Food is many things. It is culture, embodying ethnic traditions, family recipes and social opportunities. It is wellness – the fuel that we need to stay healthy and the nutrients we need to thrive. It is a commodity – it represents job creation, economic development and innovation. And, food is sustainability, insofar as we strive to create food security for all residents of metro Atlanta, providing diverse options while minimizing harmful environmental impacts.
According to the U.S. Department of Agriculture, agricultural production in Georgia topped more than $9 billion in 2012. Yet the vast majority of metro Atlanta’s food comes from outside the region and the state. That imbalance has begun to change in recent years as access to locally sourced food has grown. By the numbers, we enjoy the harvest from more than 200 urban farms, some 80 community gardens and urban orchards and more than 90 farmers market.
In addition, Community Supported Agriculture (CSA) programs provide for direct investment into the local growing community, regular access to fresh fruits, vegetables and pasture-raised meats and opportunities for dining in restaurants that purchase directly from local growers. The Georgia Department of Agriculture supports Georgia Grown, a marketing and economic development program to brand and promote locally grown products, as well as a Georgia Agritourism program that promotes value-added services on local farms.
A variety of unique urban agriculture programs is also sprouting in the region. The Global Growers Network was founded by Basmat Ahmed, who fled South Sudan during government-sponsored genocide. The network turned an underused park near Clarkston into a community garden for refugees and the disabled. The garden is a place where they can grow vegetables from their homelands and share them with the community. The garden offers a place where refugees can connect with others and with agriculture.
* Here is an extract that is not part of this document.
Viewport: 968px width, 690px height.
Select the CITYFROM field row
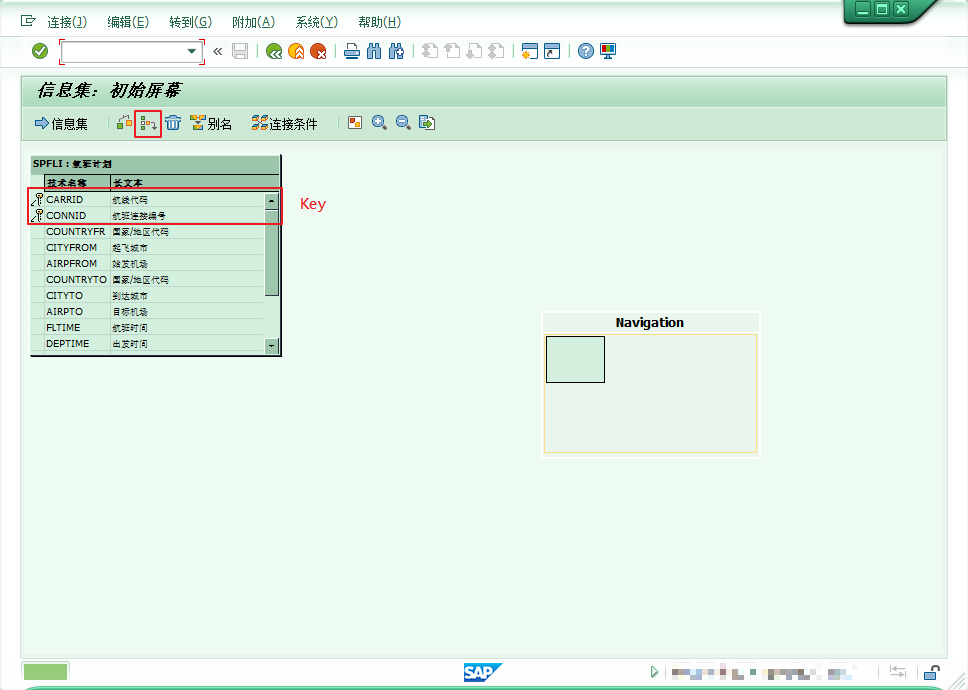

Gardeners find not only the peace, camaraderie and nourishment of farming, they also receive agricultural training and earn money by selling excess produce at area farmers’ markets.
Adjacent to Atlanta’s downtown business district in the Castleberry neighborhood and modeled on the concept of World War II Victory Gardens is the Veteran’s Farmers Market. The US Department of Veterans Affairs estimates that there are more than 6,000 displaced veterans on Atlanta streets. The 3 x 3 Project, which operates the Veteran’s Farmers Market, gets those veterans involved in urban farming. A portion of the food helps supplement local shelters, and some proceeds help provide job and agriculture training for veterans.
In the southern part of the region, community gardeners created Community Gardens of Henry County, a nonprofit organization that operates five main gardens on vacant lots throughout the county. These gardens provide many positive things for the communities, including education, training, food production and green space.
While community gardens and urban farming are making a positive impact on many metro regions around the U.S., they also face a variety of challenges. These include high water rates, a lack of capital to start and maintain gardens and a scarcity of available space due to competition for vacant lots from more profitable ventures.
Locally-grown food provides fresh, nutritious sustenance for regional residents. The process of raising it provides jobs, physical activity, community building and business opportunities for citizens. Even though it has its challenges, urban agriculture in metro Atlanta has put down strong roots. The forecast is for a bumper crop.